Three approaches (A, B, and C), incorporating five IQA atomic energies (E AIQA , E Aintra , \(V_{\text{inter}}^{{AA^{{\prime }} }}\), \(V_{XC}^{{AA^{{\prime }} }}\) and \(V_{\text{cl}}^{{AA^{{\prime }} }}\)), were successfully used to develop molecular models offering control in balancing accuracy and chemical insight. The most accurate and least expensive molecular model (approach A) was built using the total atomic energy E AIQA , with MAEs of ±0.3, 0.4 and 0.6 kJ mol−1 for methanol, NMA and capped glycine, respectively. Interestingly, the more insightful formalisms involving the intra- and interatomic components (approach B), and the interatomic exchange and electrostatic contributions (approach C), resulted in similar MAEs. These errors are on a par with previous literature and are a result of the combination of models benefitting from cancellation of errors. The latter occur both within an atom’s total energy modelling (atomic cancellation), and also when summing across total atomic models (molecular cancellation) to obtain the molecular model.

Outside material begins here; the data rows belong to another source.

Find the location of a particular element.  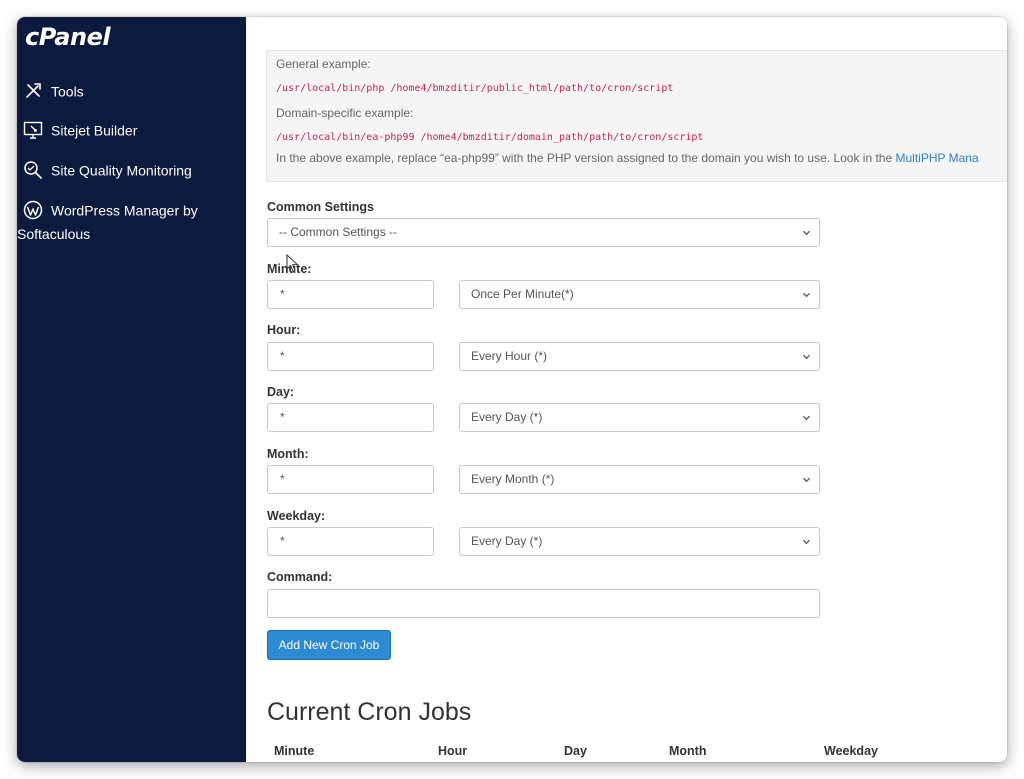

common-settings-label: Common Settings is located at coordinates (320, 207). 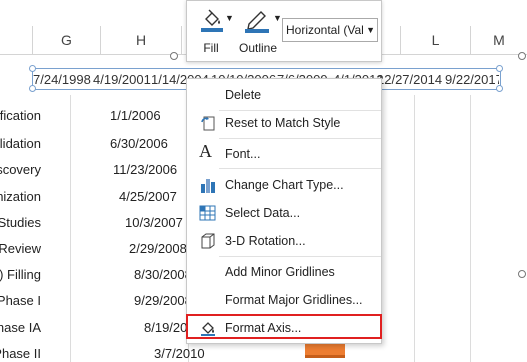 I want to click on menu-item-label: Delete, so click(x=244, y=95).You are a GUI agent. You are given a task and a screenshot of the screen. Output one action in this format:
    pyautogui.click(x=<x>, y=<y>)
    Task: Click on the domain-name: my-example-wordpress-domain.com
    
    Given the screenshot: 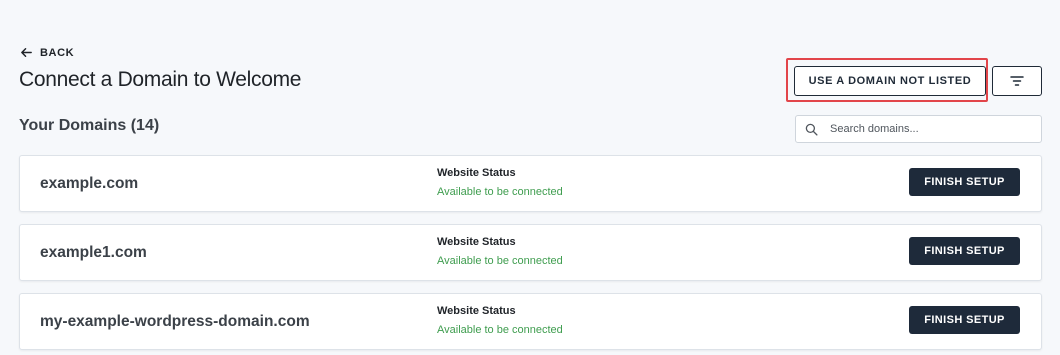 What is the action you would take?
    pyautogui.click(x=175, y=322)
    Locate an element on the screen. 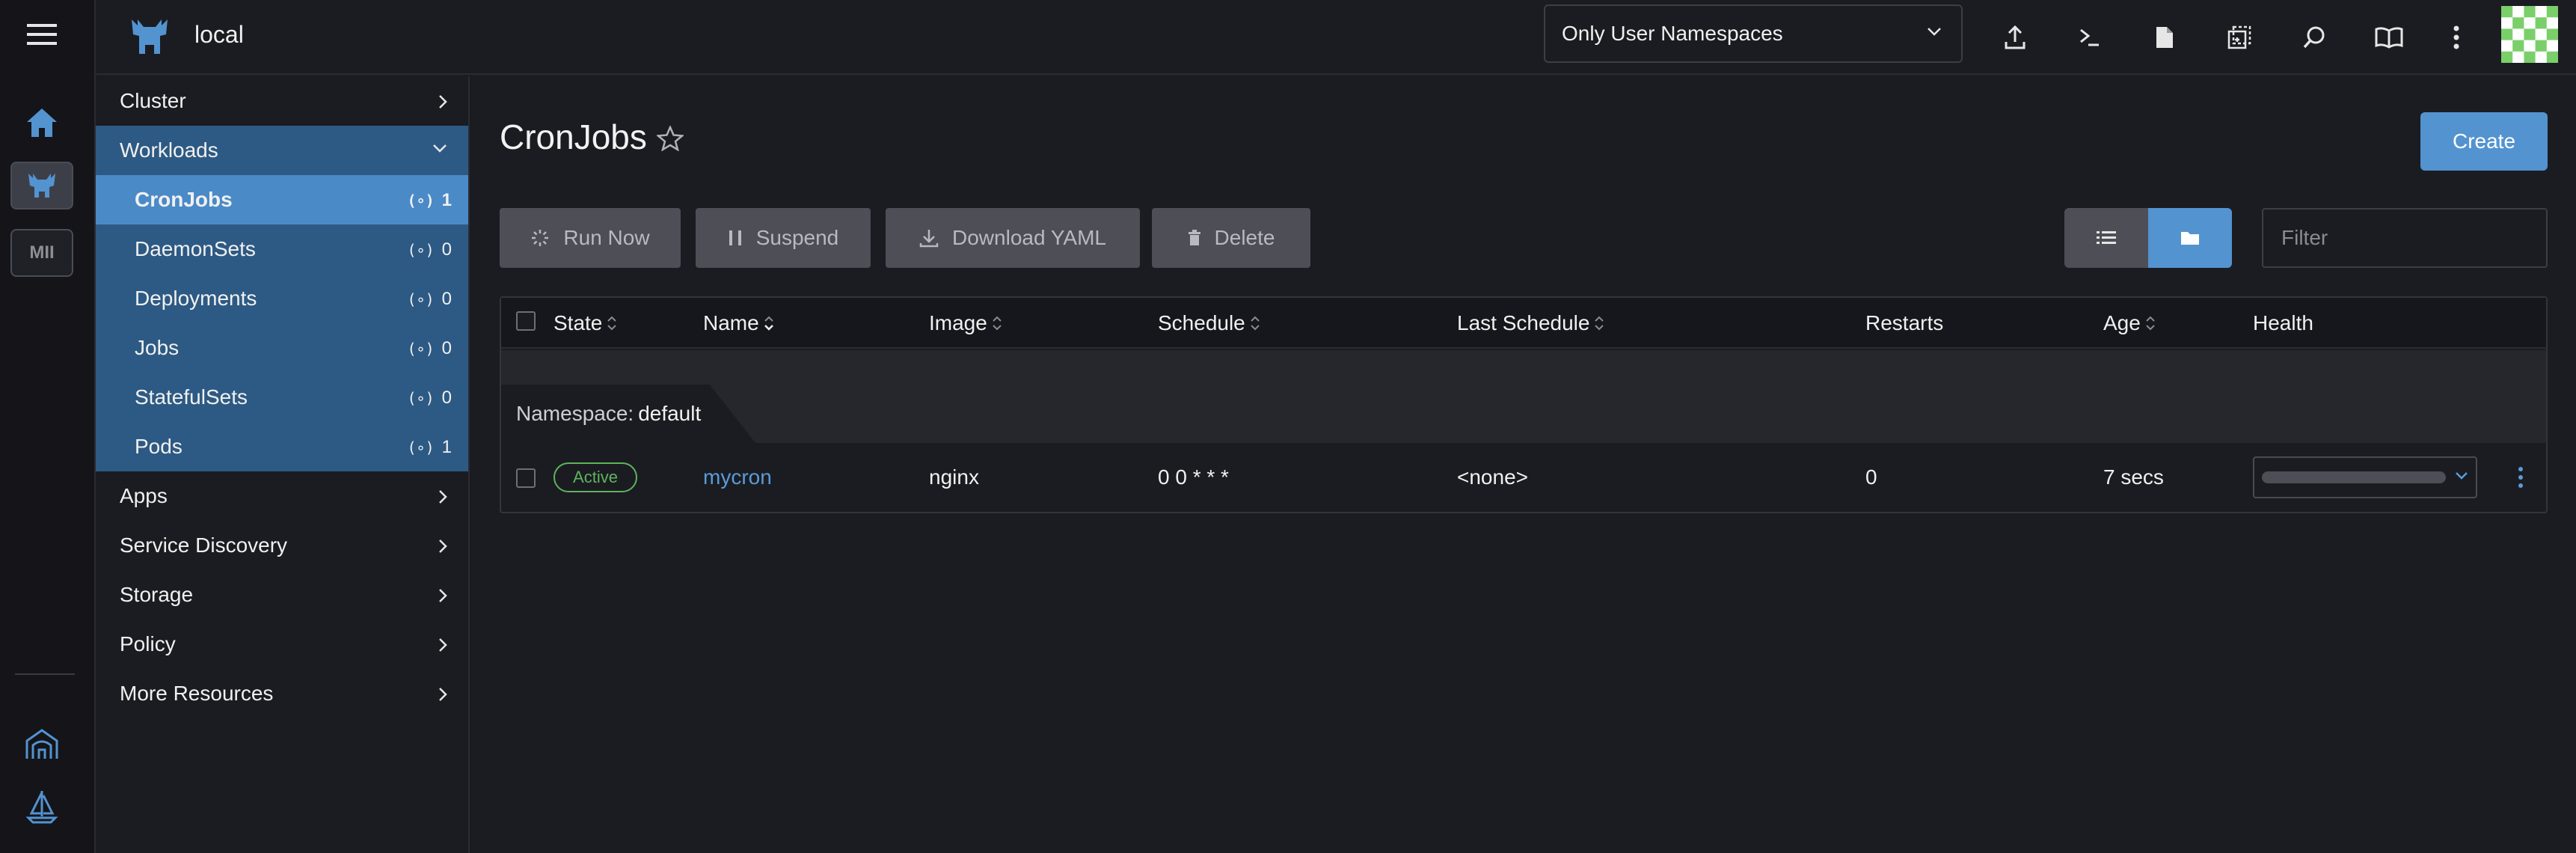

In summary, the novel strategy and results were a successful proof-of-concept approach, developed to be integrated into FFLUX. Future work will build upon the method presented here employing the models in the application of geometry optimization, initially without, but later with, the incorporation of multipolar electrostatics. Future research is also focussing on creating intelligent training sets, designed to reduce the number of samples used in the building of kriging models.